Clearly the penchant for clutter with which she grew up influenced
her early clocks: they often featured jumbles of found objects
exploding out of cast ceramic heads. However, these days it is
the dialogue between the past and a present, more pared-down life
inspired by the landscape's natural eloquence that reverberates
through her timepieces.
Lacouette was born (in 1960) and raised in Manhattan, the daughter
of an artist and an actress. Though her father became a printer
and her mother eventually left acting, both parents heartily supported
Lacouette's creative pursuits. "When I was a kid, my father
and I would go to Central Park together," she recalls. Their
encouragement led Lacouette to the High School of Art & Design,
the to SUNY New Paltz, where she earned her Bachelor of Fine Arts
in ceramics in 1983. The college was situated near the family's
weekend farm house in Wallkill, and she convinced her parents
to move there permanently, leaving the frenetic existence of New
York behind.

* **JOB A**
Answer these from the text about Lacouette and her clocks:
(i) In what year was Lacouette born?
(ii) What work did her father take up?
(iii) Where was the family's weekend farm house?
* **JOB B**
Carry on the text about Lacouette and her clocks from the point where it stops.
The material is separate from the text about Lacouette and her clocks.

* **SUPPLIED DATA**
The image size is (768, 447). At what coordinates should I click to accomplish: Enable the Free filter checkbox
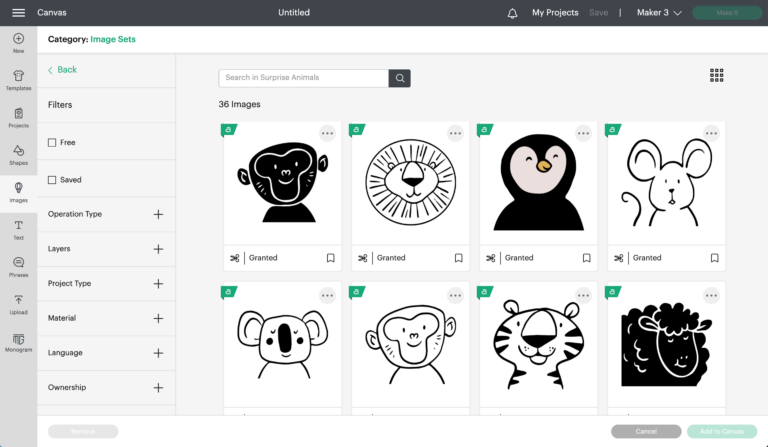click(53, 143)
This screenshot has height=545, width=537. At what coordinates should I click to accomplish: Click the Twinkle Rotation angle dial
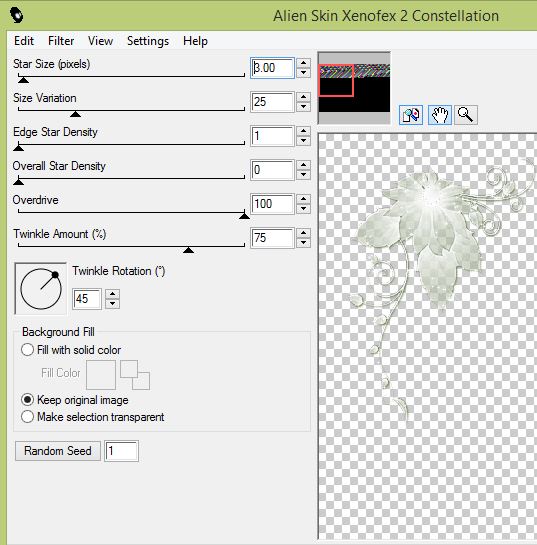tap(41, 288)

* **EXPECTED OUTPUT A**
(i) 1960
(ii) He became a printer.
(iii) In Wallkill

* **EXPECTED OUTPUT B**
Yet the city's congestion, the art industrial chic of Soho and
the electric pace of city life all made their way into Lacouette's
early work. Given the clutter at home and the bombardment of stimuli
that lay outside her apartment door near Times Square, assemblage
was a natural progression. Many of the clocks were crowded with
the flotsam and jetsam of life - found objects, charts and diagrams
from encyclopedias, miniature reproductions of common items like
toasters or classical busts or violins - and often topped with
a pediment of corrugated steel of other scrap metal. Somewhere,
too, there usually appeared a checkerboard pattern, which Lacouette
views as a kind of "yin and yang." "They transmitted,"
she says "a sense of memory and shared existence, elements
people could relate to on a personal level." This early work
was enormously successful, appearing in the pages of Home
magazine, The New York Times, The Crafts Report
and Hudson Valley magazine.
Lacouette still likes putting together these narrative and free-associative
pieces because she finds "a playfullness there." The
checkerboard still puts in an appearance, and familiar, everyday
objects still float through many of her compositions. Yet, though
Lacouette will never probably never be accused of being a minimalist,
she finds herserself "moving toward a more basic geometry."
Indeed, more recent clocks are little more than the construction
and combination of various shapes (squares, circles, rectangles,
triangles) made primarily out of sheet copper and various metal
leafs, which, she says, possess an inherent warmth. "It's
a practical concern, but also a lifestyle concern," she explains.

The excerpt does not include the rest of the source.